Pixel coordinate grounding data
--------------------------------

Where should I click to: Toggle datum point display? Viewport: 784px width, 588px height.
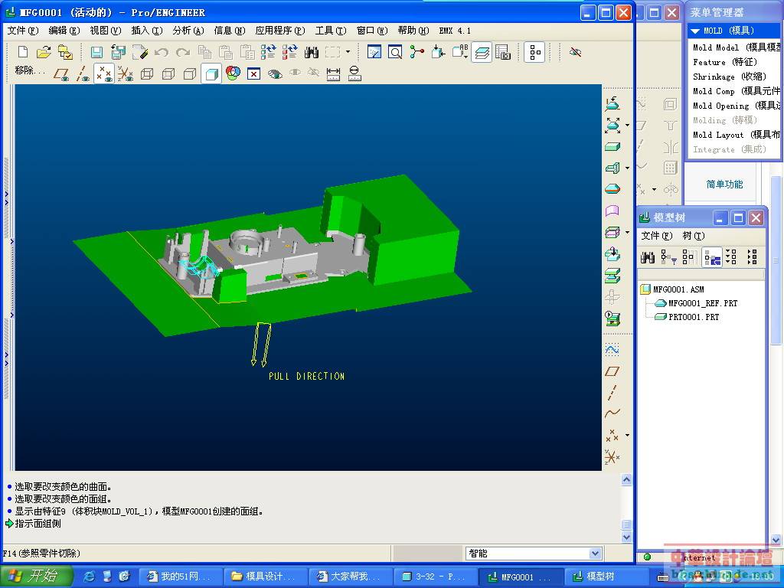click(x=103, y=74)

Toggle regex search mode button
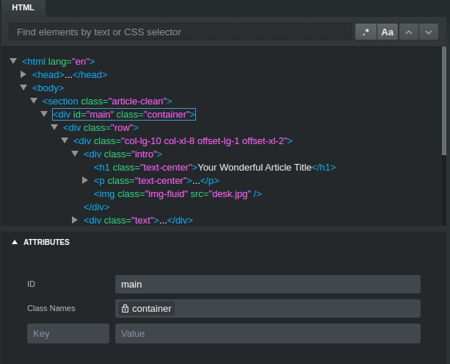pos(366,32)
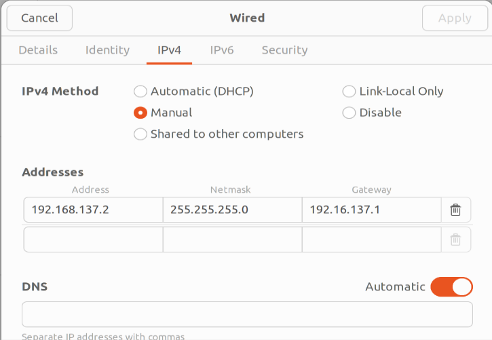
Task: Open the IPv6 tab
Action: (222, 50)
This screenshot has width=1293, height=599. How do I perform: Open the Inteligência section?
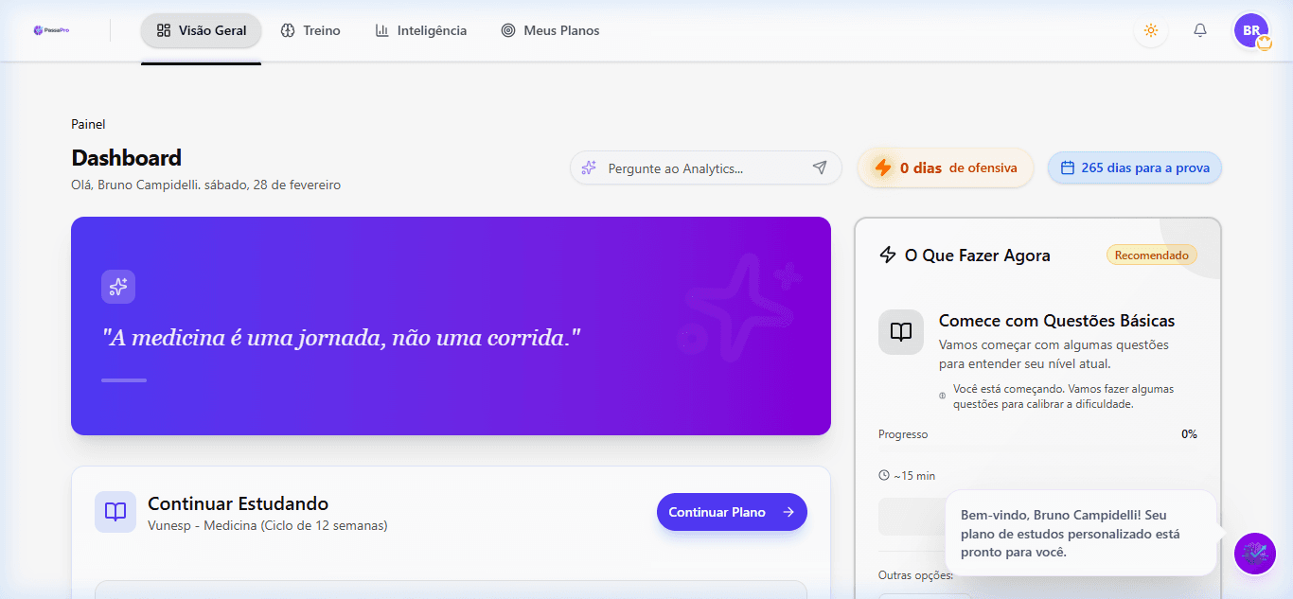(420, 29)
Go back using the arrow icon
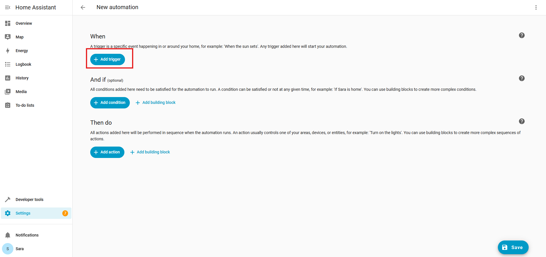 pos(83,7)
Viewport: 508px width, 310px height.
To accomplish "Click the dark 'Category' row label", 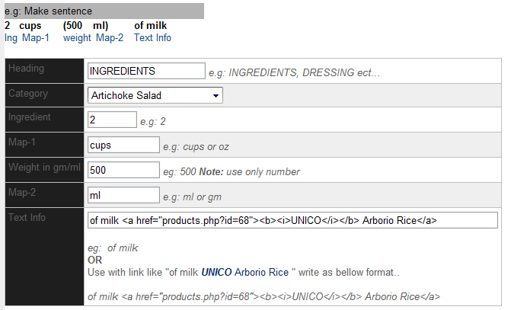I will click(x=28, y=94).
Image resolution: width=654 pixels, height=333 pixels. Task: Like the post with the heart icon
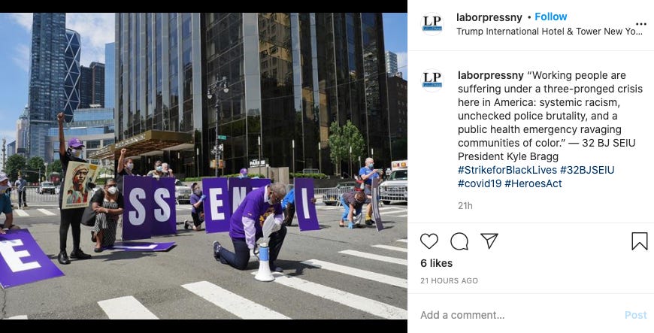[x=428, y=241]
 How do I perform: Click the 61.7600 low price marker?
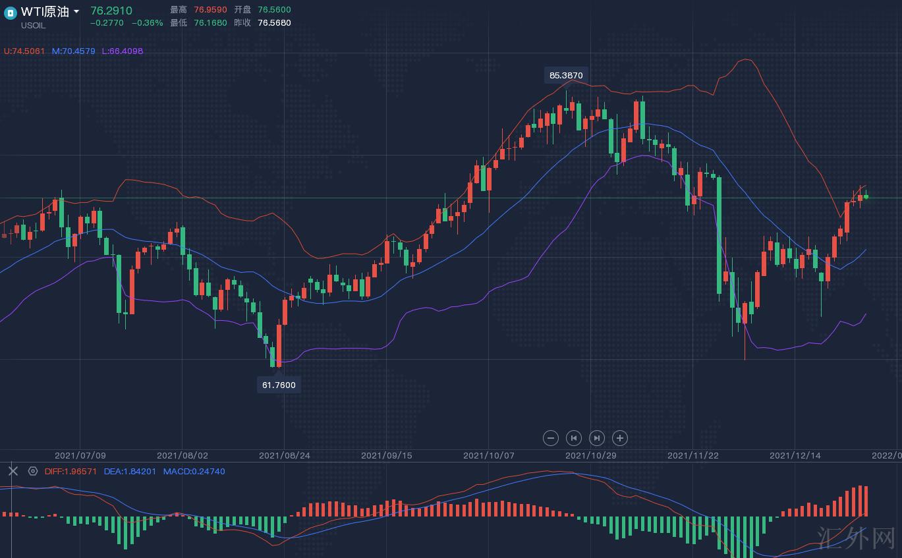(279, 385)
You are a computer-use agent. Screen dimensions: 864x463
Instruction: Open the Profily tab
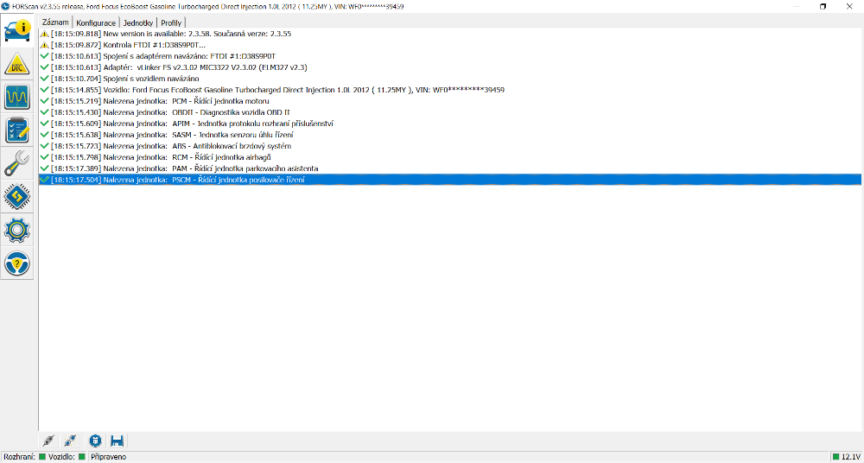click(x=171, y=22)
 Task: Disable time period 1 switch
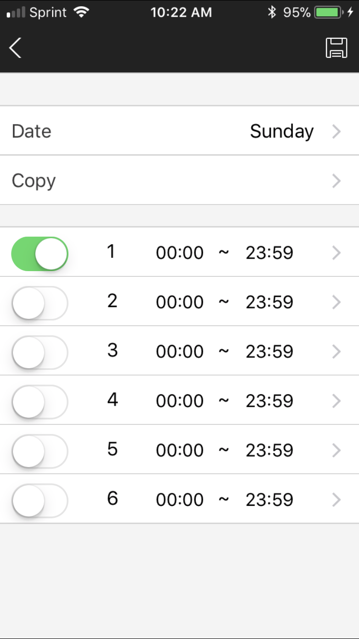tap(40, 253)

--------------------------------

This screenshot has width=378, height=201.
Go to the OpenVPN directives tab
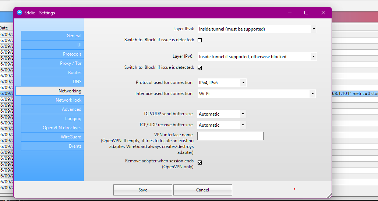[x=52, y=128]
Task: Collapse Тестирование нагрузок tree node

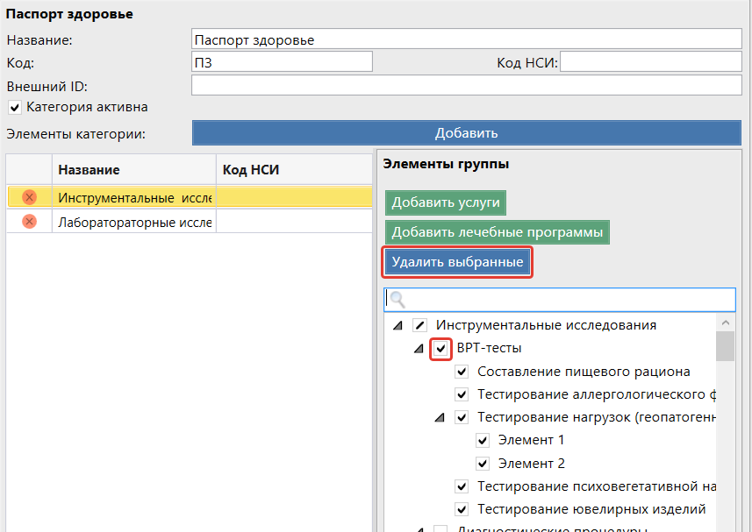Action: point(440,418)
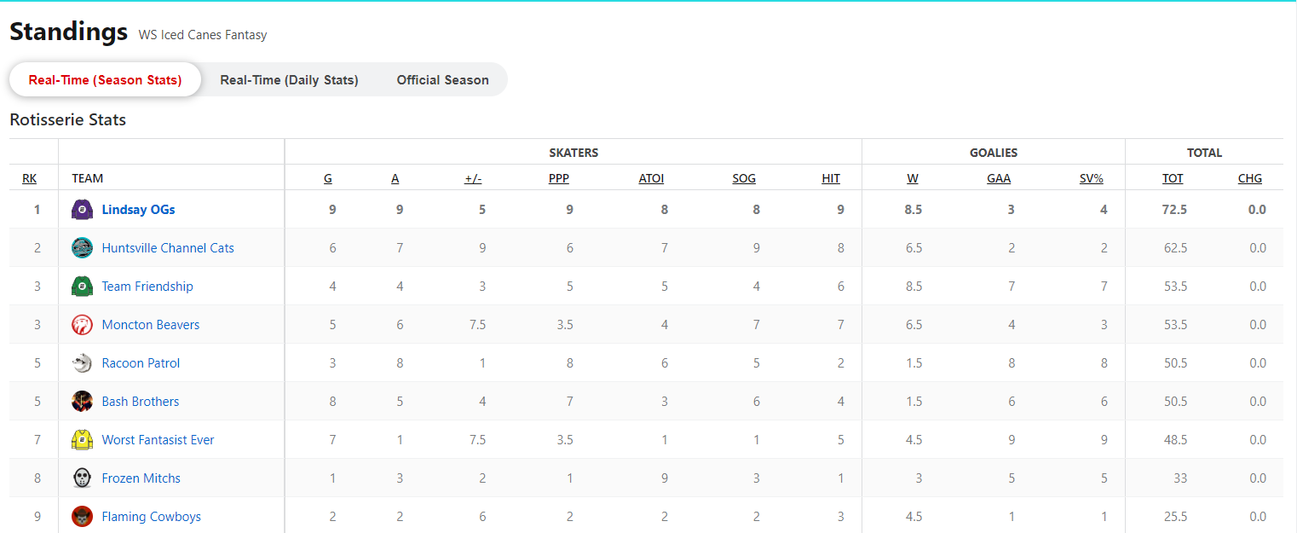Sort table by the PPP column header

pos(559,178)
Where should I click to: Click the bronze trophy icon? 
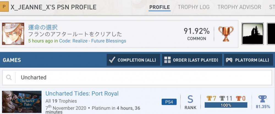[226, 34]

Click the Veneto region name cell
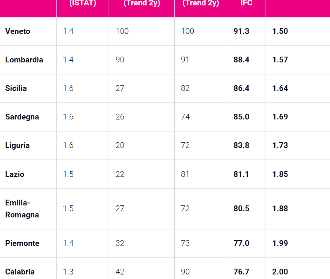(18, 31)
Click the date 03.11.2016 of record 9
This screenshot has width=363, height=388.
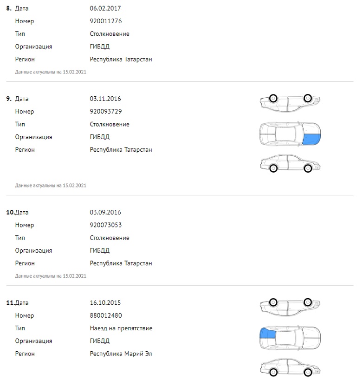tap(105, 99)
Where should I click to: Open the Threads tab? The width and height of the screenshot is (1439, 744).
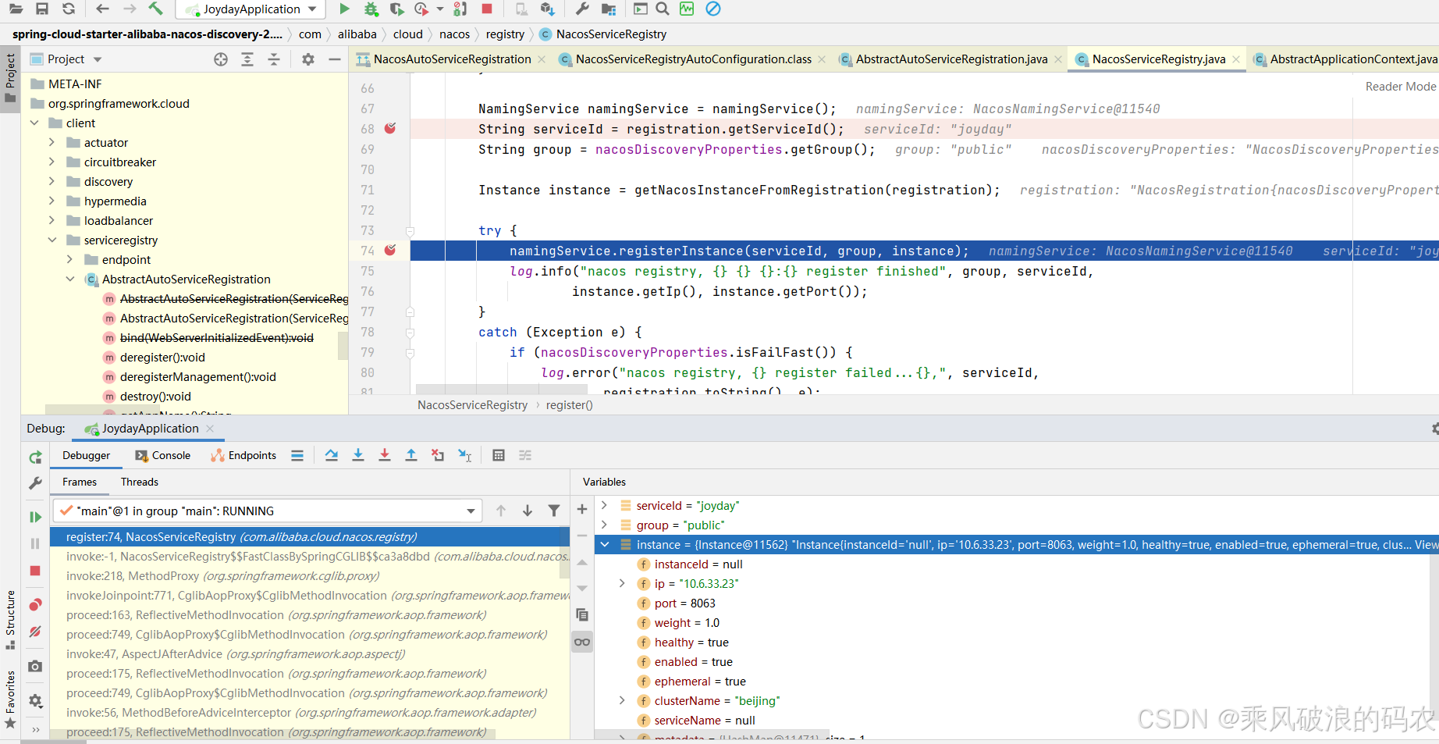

--------------------------------

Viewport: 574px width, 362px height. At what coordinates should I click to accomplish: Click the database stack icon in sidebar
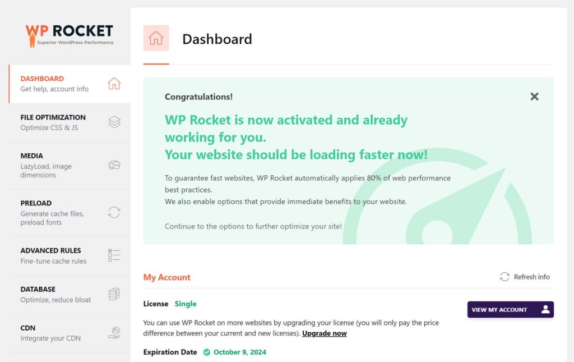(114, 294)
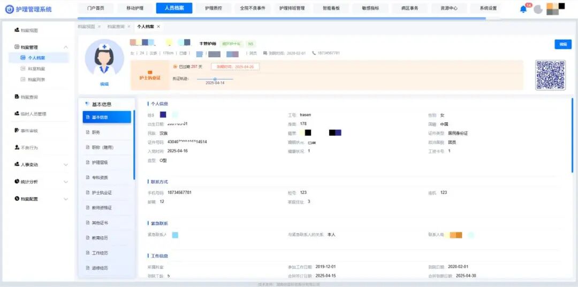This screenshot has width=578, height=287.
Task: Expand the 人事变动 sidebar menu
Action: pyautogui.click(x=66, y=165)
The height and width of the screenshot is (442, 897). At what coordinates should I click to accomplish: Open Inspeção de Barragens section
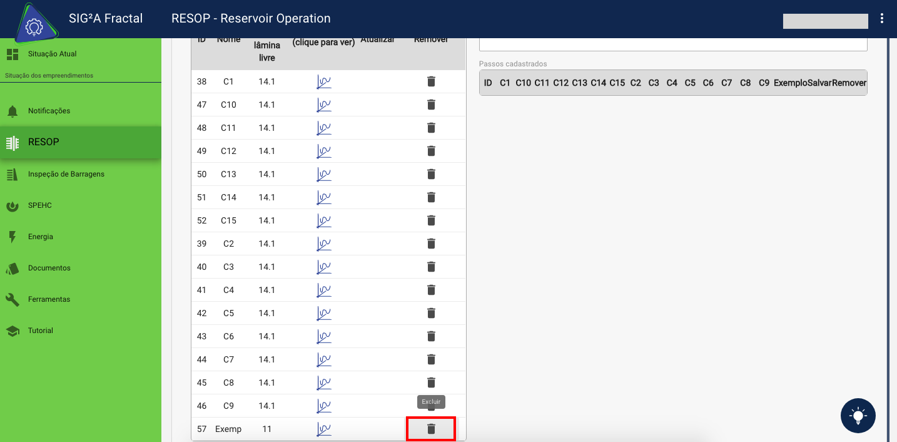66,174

--------------------------------

**What is being asked:** Using the data above, which lines fall from the one with "This screenshot has width=378, height=201." through the one with "Where should I click to: Open"? Repeat them exactly, ends included, minus any pictures.

**Written answer:**
This screenshot has width=378, height=201.
Go to the OpenVPN directives tab
[x=52, y=128]
Task: Collapse Тестирование нагрузок tree node

Action: point(440,418)
Sort table by the PPP column header

pos(559,178)
Where should I click to: Click the bronze trophy icon? 
[226, 34]

Click the Veneto region name cell
(18, 31)
Click the date 03.11.2016 of record 9
This screenshot has width=363, height=388.
tap(105, 99)
Where should I click to: Open the Threads tab? The width and height of the screenshot is (1439, 744).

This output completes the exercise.